Job a
Translate this sentence from the Taulahi v MIBP case summary below into Spanish: "Second, the incidents were not proven to have occurred."

Selected excerpt
>> Begin

Taulahi v MIBP [2018] FCAFC 22 (19 February 2018)

Case Summary & Extract

Taulahi v Minister for Immigration and Border Protection [2018]
FCAFC 22 (19 February 2018)

A unanimous decision of the Full Court of the Federal Court holding that it was open to the Minister, in considering how to exercise his discretion under Section 501(3) of the Migration Act to cancel the applicant’s visa, to conclude that the events described in an Australian Criminal Intelligence Commission’s report relating to AVOs against the applicant occurred despite the lack of criminal charges and convictions.

Full decision at:
http://www.austlii.edu.au/cgi-bin/viewdoc/au/cases/cth/FCAFC/2018/22.html

See below for a summary of the case including key elements of the decision followed by a detailed extract from the case.


Case Summary – Key elements from the decision

The Minister personally cancelled the applicant’s visa under s 501(3) of the Migration Act (Act) on the basis that, in the Minister’s view, the applicant had failed the character test set out under s 501(6) and that it was in the national’s interest for the visa to be cancelled.

10. The Minister stated [in his decision] … that he reasonably suspected that [a group] had been and was involved in criminal activity and … that he reasonably suspected that the applicant did not pass the character test in that the Minister reasonably suspected that he had been a member of [that group] and that that group had been and was involved in criminal conduct.

12. The Minister then went on to address other considerations, recognising that the power to cancel a visa under s 501(3) is discretionary …

One of those other considerations was the risk to the Australian Community in relation to which ‘the Minister considered at some length the applicant’s criminal history and said that of particular concern were the applicant’s criminal offences involving violence‘.

16. In a paragraph central to the … ground of judicial review, under the heading “Other Serious Conduct”, the Minister said:

45. I considered the information report provided by the ACIC which confirms that [the applicant’s] former girlfriend … obtained three Apprehended Violence Orders against [the applicant] … following a number of intimidation and assault incidents. I noted that [the applicant’s] conduct did not result in any criminal charges, however I find [the applicant’s] behaviour is a further indication of his propensity to engage in intimidating conduct.
20. The applicant submitted, first, that the incidents were merely untested allegations, assuming the Australian Criminal Intelligence Commission (ACIC) summary was an accurate summary of the allegations made. Second, the incidents were not proven to have occurred. Third, there was no probative evidence before the Minister that the applicant had committed any of the ‘incidents’. Fourth, the applicant was not charged or convicted in relation to any of the incidents. Fifth, the issuing of an AVO was not a finding of guilt.

>> End

Data listing
>> Begin

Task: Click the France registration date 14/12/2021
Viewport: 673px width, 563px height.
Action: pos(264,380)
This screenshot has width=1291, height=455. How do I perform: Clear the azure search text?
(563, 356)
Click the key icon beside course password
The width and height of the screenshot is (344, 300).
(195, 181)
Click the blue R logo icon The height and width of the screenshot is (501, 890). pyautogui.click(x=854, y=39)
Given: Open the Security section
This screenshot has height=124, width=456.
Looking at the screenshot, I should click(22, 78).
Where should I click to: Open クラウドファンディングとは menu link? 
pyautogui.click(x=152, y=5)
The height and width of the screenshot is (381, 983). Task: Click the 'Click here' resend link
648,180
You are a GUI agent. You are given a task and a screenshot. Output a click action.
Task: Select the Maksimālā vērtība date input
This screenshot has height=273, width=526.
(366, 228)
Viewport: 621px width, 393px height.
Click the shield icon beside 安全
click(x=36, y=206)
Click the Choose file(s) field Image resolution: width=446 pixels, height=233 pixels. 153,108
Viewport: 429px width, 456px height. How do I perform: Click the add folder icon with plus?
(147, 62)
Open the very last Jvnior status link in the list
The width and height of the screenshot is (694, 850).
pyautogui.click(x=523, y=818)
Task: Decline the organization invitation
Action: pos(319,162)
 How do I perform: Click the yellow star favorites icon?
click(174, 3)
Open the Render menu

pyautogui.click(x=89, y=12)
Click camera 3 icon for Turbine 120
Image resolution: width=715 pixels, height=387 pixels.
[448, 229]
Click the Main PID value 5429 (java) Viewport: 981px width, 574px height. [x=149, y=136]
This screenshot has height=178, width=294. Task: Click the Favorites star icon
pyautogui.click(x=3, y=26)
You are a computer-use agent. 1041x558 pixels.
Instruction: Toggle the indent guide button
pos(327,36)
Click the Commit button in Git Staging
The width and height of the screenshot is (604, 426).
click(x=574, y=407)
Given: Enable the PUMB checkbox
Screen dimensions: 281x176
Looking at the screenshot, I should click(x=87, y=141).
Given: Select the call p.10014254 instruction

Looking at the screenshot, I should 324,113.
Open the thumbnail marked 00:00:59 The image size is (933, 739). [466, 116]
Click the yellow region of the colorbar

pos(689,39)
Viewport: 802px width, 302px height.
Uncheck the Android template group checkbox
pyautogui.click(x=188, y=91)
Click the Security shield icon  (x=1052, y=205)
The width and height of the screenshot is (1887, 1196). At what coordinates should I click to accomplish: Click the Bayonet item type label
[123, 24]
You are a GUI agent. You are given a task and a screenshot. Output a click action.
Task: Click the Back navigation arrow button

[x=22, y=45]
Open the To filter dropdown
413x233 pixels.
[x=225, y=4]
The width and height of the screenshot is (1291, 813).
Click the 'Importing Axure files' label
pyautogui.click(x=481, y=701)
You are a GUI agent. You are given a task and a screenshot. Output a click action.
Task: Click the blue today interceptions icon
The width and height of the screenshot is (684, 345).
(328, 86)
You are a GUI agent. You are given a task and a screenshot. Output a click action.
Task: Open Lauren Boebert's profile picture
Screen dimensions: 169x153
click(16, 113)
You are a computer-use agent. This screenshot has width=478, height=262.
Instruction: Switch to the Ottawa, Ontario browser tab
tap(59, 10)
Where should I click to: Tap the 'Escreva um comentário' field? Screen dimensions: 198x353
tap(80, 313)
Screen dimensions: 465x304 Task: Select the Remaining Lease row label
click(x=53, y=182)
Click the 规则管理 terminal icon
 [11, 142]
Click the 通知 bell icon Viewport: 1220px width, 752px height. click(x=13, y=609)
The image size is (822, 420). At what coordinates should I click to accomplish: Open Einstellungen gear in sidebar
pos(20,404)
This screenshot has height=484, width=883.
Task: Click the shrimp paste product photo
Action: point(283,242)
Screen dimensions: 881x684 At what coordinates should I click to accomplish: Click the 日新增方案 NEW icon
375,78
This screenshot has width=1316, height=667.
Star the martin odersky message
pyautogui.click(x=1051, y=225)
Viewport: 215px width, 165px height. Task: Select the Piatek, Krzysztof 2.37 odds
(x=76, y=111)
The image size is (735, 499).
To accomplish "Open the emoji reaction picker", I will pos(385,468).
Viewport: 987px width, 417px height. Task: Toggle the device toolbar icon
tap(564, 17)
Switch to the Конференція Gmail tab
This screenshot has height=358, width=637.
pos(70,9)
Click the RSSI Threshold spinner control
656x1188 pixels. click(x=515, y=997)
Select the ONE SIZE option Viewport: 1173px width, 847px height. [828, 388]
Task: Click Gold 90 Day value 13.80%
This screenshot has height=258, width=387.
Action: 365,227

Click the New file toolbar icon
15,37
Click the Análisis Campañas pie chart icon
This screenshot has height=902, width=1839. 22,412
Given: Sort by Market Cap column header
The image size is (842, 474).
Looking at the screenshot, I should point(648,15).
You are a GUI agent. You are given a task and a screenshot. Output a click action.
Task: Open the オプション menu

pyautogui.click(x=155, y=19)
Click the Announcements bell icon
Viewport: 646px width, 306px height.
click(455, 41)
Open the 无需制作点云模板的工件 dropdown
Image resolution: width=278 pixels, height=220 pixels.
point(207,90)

>> End

Job b
In the records above, echo back every line from the line with "Open the Render menu" to the line with "Click the Main", including both of those lines.

Exercise solution a
Segundo, no se demostró que los incidentes hubieran ocurrido.

Exercise solution b
Open the Render menu

pyautogui.click(x=89, y=12)
Click camera 3 icon for Turbine 120
Image resolution: width=715 pixels, height=387 pixels.
[448, 229]
Click the Main PID value 5429 (java) Viewport: 981px width, 574px height. [x=149, y=136]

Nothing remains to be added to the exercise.